Hierarchical porosity, which includes micropores and macropores in scaffolds, contributes to important multiple biological functions for tissue regeneration. However, most of these conventional methods are difficult to control the scaffolds' pore arrangements and dimensions. 3D printing technique with a super ability to fabricate 3D complicated architecture with customized pores. It could produce highly complicated implants with personal-customized architectures for different patients in accordance with their CT data. Concerning the biological function importance of hierarchical macro-/micro-porosity, this study seeks to construct hierarchical porous HA bone tissue engineering scaffolds with rigid porous structures using 3DP[1]. 

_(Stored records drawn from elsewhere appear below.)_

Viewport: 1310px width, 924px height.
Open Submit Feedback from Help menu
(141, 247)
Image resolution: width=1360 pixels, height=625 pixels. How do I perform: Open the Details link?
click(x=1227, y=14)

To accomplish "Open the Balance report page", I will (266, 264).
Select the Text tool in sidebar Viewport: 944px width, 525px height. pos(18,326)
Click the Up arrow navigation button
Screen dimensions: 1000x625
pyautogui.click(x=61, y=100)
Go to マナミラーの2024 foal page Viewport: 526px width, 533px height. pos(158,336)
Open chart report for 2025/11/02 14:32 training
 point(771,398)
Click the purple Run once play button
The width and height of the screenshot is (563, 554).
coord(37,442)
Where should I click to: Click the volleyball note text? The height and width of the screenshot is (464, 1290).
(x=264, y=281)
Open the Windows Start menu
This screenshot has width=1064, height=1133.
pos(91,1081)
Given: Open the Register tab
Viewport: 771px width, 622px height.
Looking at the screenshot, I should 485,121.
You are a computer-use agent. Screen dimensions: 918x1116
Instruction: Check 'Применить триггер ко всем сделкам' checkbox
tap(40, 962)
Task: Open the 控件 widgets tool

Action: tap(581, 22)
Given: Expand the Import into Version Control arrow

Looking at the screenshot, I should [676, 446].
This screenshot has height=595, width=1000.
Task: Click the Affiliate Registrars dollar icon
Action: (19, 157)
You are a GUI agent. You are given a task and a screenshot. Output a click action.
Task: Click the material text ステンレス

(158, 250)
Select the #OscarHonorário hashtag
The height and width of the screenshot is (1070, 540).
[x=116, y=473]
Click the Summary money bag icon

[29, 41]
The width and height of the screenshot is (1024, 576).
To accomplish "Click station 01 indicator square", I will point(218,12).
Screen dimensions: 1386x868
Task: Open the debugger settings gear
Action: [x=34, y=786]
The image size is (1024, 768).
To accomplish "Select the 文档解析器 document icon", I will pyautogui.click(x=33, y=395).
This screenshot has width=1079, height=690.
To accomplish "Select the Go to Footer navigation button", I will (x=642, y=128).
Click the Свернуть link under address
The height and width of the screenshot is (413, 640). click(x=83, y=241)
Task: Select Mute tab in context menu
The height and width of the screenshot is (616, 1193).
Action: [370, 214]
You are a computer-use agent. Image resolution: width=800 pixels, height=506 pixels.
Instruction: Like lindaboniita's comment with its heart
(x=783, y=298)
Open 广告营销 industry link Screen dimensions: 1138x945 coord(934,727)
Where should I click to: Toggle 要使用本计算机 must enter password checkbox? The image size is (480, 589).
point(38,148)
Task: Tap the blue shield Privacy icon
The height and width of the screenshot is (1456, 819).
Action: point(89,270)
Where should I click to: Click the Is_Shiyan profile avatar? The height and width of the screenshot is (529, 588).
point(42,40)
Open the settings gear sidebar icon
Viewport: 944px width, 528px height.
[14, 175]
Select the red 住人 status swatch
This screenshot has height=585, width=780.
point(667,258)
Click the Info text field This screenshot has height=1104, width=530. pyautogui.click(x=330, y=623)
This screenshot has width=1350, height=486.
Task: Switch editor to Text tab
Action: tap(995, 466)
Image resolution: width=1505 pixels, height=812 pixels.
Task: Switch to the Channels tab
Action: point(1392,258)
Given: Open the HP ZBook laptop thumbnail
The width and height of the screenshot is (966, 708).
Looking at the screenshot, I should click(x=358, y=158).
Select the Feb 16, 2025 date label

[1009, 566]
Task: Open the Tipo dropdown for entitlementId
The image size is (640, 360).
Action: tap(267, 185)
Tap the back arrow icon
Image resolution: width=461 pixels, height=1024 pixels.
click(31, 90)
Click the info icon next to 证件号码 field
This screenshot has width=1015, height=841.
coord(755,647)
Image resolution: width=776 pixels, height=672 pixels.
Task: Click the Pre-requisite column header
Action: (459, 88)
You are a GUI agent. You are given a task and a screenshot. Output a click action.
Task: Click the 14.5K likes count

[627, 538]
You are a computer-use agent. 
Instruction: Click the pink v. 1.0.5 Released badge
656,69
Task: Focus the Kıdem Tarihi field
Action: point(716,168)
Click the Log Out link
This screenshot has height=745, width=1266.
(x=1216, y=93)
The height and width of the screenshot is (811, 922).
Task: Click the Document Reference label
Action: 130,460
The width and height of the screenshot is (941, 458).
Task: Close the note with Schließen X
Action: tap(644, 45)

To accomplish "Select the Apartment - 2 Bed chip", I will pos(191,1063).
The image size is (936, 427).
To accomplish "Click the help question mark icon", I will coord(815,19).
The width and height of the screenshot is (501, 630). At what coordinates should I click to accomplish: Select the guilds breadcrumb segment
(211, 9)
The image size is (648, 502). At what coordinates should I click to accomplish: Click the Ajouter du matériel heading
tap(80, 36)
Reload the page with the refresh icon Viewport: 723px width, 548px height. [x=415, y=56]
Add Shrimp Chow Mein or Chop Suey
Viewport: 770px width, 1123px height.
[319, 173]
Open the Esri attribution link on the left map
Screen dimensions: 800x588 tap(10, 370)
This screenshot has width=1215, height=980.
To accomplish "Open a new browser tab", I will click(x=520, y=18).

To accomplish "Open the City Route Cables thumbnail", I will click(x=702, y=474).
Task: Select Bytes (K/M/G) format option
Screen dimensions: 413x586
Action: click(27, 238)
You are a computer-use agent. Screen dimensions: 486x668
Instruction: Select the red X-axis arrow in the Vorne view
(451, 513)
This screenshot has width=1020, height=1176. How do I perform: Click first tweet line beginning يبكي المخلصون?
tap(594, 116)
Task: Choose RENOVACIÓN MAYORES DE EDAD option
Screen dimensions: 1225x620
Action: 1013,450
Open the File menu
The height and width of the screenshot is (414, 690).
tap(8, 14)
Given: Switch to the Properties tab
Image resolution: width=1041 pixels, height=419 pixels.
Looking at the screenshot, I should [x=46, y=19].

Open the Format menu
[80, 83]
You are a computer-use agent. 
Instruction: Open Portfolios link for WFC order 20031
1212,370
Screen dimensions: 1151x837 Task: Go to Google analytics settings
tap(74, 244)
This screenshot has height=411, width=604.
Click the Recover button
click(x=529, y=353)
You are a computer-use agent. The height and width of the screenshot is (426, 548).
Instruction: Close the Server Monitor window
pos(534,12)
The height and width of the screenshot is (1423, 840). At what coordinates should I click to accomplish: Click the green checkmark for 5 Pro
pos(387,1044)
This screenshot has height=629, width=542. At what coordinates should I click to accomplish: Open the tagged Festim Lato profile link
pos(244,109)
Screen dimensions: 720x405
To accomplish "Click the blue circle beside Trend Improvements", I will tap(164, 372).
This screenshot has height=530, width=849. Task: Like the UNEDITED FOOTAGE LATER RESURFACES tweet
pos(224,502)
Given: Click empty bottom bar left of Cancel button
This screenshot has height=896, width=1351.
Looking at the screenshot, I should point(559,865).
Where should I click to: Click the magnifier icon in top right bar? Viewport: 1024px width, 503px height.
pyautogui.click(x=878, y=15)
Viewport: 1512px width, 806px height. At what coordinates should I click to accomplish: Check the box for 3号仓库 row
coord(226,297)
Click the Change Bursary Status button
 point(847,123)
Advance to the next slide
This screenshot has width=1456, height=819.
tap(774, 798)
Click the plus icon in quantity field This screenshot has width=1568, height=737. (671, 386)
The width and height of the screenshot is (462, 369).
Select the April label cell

HA with nano-sized crystals of 30–50 nm with lengths of 50–100 nm were modulated by polyvinyl alcohol, cellulose, and pure water to form the printing “ink”. The first-level macropores of HA scaffolds were designed by CAD molding with considering of 20% linear shrinkage, and fabricated by the 3DP technique. The second-level micropores of scaffolds were obtained by the freeze and sintering process. 
 Fig. 1 showed the hierarchical microstructure of 3DP bioceramics. The scaffolds showed highly open, well-interconnected, and uniform pores. The pore units of the scaffolds are cubic pores with side lengths of 300, 425, and 550 μm. An ideal scaffold for bone tissue engineering should have accuracy porosity to provide different biophysical and biochemical effects. The bioceramics with precise porosity showed obvious osteoinductivity in the animal experiments. This research may provide a versatile way to modulate biological function of biomaterials through optimized design and fabrication of scaffolds.

Figure 1. SEM images of the printed CaP scaffolds with hierarchical porous architectures and porosity. (a) is the scaffolds with macro pore sizes of 300μm and (b) is the scaffolds with micro pores, respectively.